Golden Triangle BID and DDOE Celebrate Completion of Rain Garden
Release Date: Wednesday, June 20th 2012
DDOE and the Golden Triangle BID Celebrate the Completion of a Rain Garden to Reduce Storm Water Runoff
Replacing Impervious Concrete with Soil, Plants to Capture Pollutants and Protect DC Rivers
Golden Triangle Business Improvement District (BID) today celebrates the completion of the BID’s first rain garden or biocell. Replacing a concrete traffic island at the intersection of Connecticut Avenue, Rhode Island Avenue and M Street northwest, the new biocell provides pervious green space – soil and plants – that capture and filter storm water otherwise bound for Washington’s rivers.
In a ceremony this morning, District Department of the Environment (DDOE) Director Christophe Tulou along with Greg Meyer, Chairman of the Golden Triangle BID’s Board of Directors and a Senior Vice President at Brookfield Properties, ceremoniously added the garden’s final two plants to applause from the gathered crowd.
Golden Triangle staff took the initiative to explore the viability of a biocell at this location and applied for a grant from DDOE. The local agency allocates a portion of the Environmental Protection Agency’s grant funds for nonpoint source water pollution as identified in Section 319 of the Clean Water Act.
“Once again, today the Golden Triangle is a leader,” said Mr. Meyer. “We are pleased to be the first BID to install a rain garden in Washington. This streetscape improvement is not only aesthetically pleasing, but reduces storm water runoff, which is a major issue for the health of our rivers.”
“Projects like this rain garden – transforming impervious hardscape into a garden that captures storm water, reduces the heat island affect and adds green space – are the type we need more of across the city,” said Director Tulou.
“The completion of this rain garden is another component of our Golden Streets initiative,” said BID Executive Director Leona Agouridis. “In addition to the important storm water retention this biocell offers, it adds aesthetic appeal to the neighborhood much like the Connecticut Avenue median project.”
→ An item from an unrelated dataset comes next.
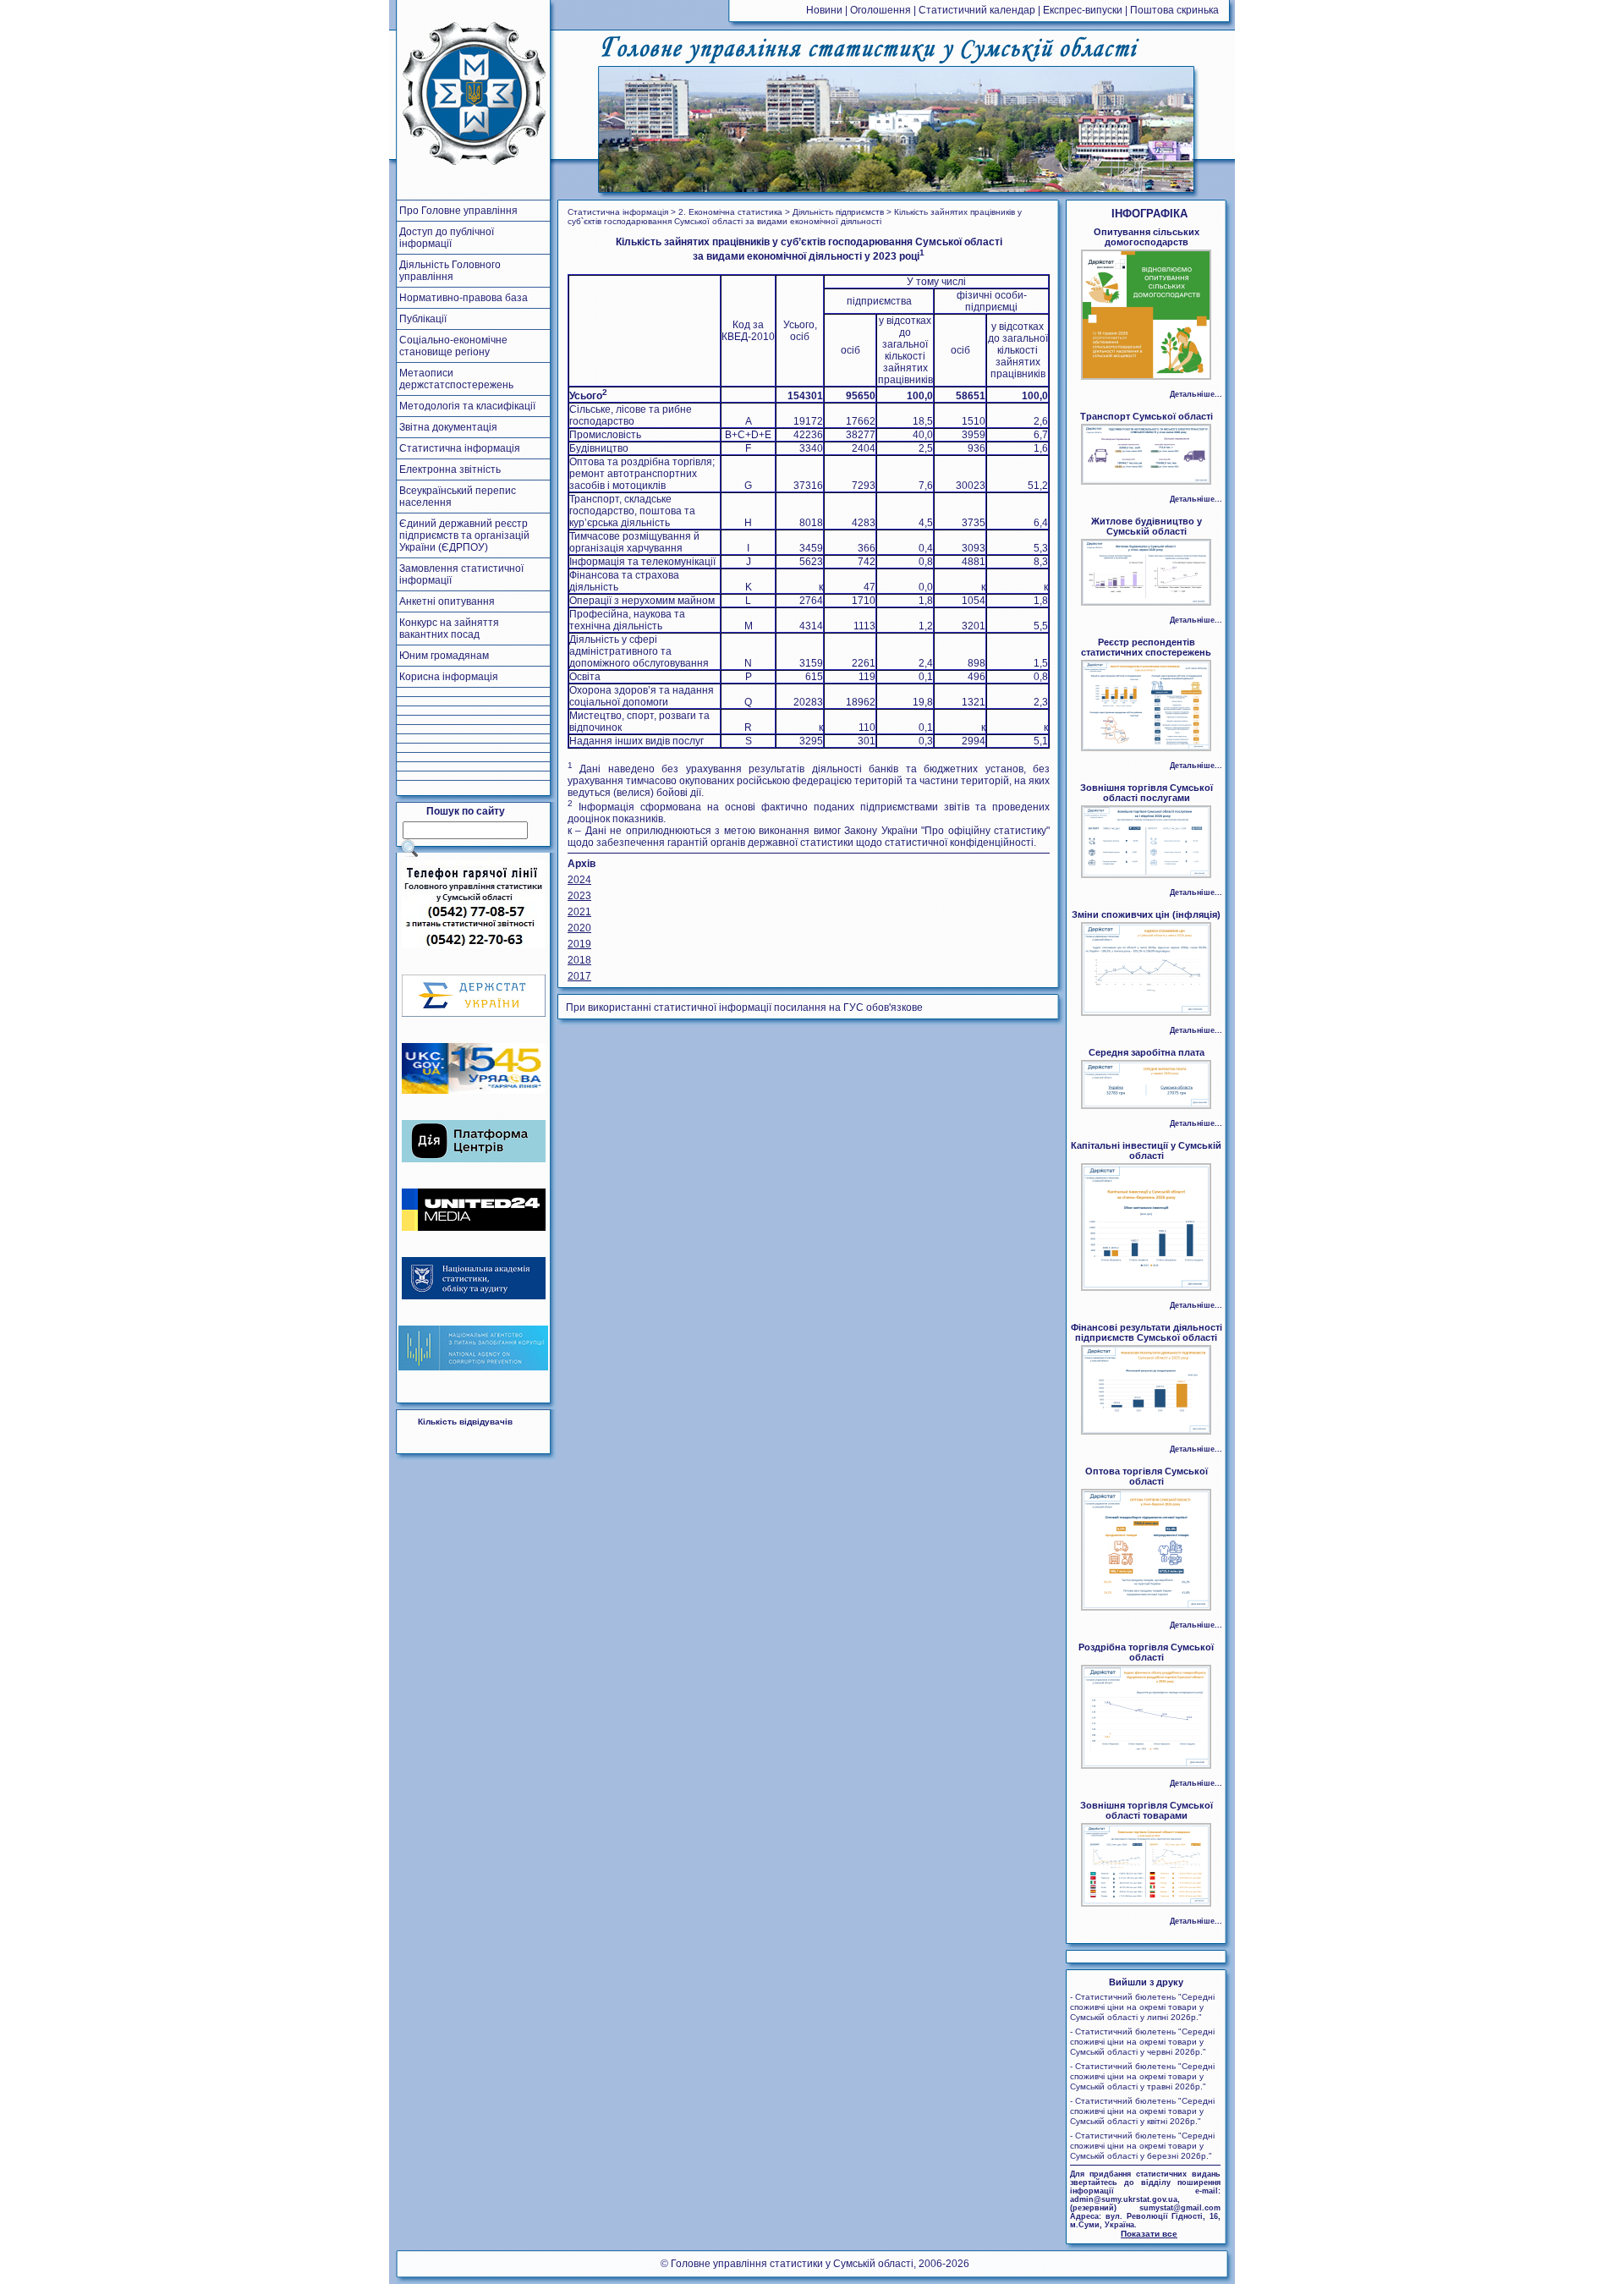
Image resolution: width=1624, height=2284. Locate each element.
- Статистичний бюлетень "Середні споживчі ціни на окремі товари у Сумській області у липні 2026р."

Connecticut Avenue was transformed last fall with the installation by the District Department of Transportation of a landscaped median down the middle of the key thoroughfare. The median replaced asphalt with 3,000 square feet of green space. The effect is visually appealing, environmentally friendly and provides a safer means of crossing the busy boulevard.
In recent months the BID has also held a cell phone recycling event, installed a series of bike racks and added 10 recycling bins co-located with BID trash cans in a pilot program. “Flowers for Phones” is the annual event encouraging proper cell phone disposal. Retired cell phones and chargers are collected over two days in a central BID location in exchange for a potted plant. Within the BID is parking for 700 bicycles in addition to four public artworks that function as bike racks. Most recently, a work called Exploration was installed near the National Geographic headquarters building. Additional recycle bins to the initial 10 will be added throughout the BID over the coming months.
A commitment to sustainability is evident across the neighborhood as the Golden Triangle boasts 23 LEED (Leadership in Energy and Environmental Design) certified buildings including several with the highest (LEED Platinum) distinction.